A nova situação que se criou me enche de inquietação. O Paraguai foi suspenso e, quando retornar, depois de suas eleições, com um presidente e um novo Senado eleito em 2013, devemos esperar que volte a funcionar o mecanismo dos acordos a serem ratificados pelos Parlamentos para o ingresso de novos países? Se houver novos países que queiram integrar-se ao bloco, qual será agora o mecanismo para a aprovação do seu ingresso? O que predominará: a política ou a legalidade?

Se todos aceitarmos e os uruguaios concordarem que o Mercosul está em crise, o novo caminho será acaso recorrer a cada contencioso, a cada problema que surgir, à opinião dos presidentes? Está muito claro para mim que desde o nascimento do bloco as coisas mudaram no mundo e na nossa região e aceito a opinião dos meus companheiros e suas contribuições, mas o enfraquecimento do caráter institucional do Mercosul - para o qual as próprias chancelarias do Brasil e do Uruguai advertiram - melhorará nossa posição no mundo, perante os outros países, em outros âmbitos de negociação?

O novo impulso que precisamos dar à integração acaso irá nessa direção? Como será possível apreciar, estamos diante de temas de enorme importância política.

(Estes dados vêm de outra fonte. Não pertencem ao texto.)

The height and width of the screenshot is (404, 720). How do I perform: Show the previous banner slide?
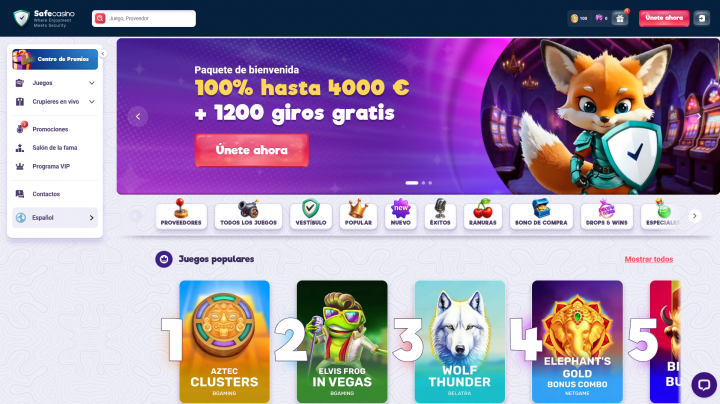(138, 117)
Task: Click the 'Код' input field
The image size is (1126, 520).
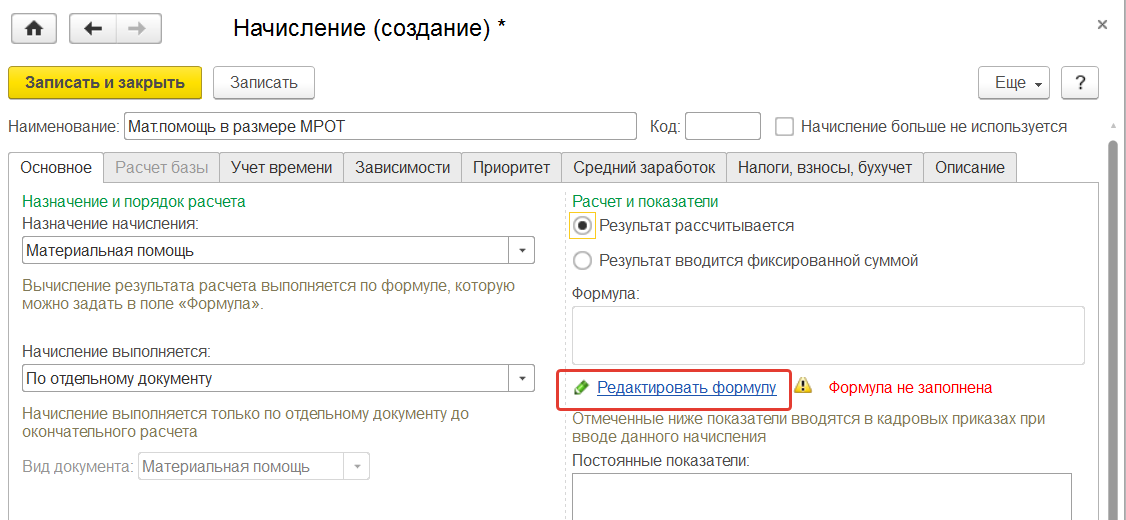Action: 722,127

Tais temas têm a ver com o rumo do país, com sua inserção internacional, com a relação de respeito e de equilíbrio com nossos vizinhos e parceiros, e, por tudo isso, têm a ver com a vida da nossa gente, com o nosso desenvolvimento, nossa produção, nossa economia, ou seja, com nossa sociedade. Por essa razão sinto a responsabilidade de transmitir minha opinião a esse respeito. Minha única intenção é contribuir para uma reflexão da qual - por sua relevância - não podemos nos esquivar.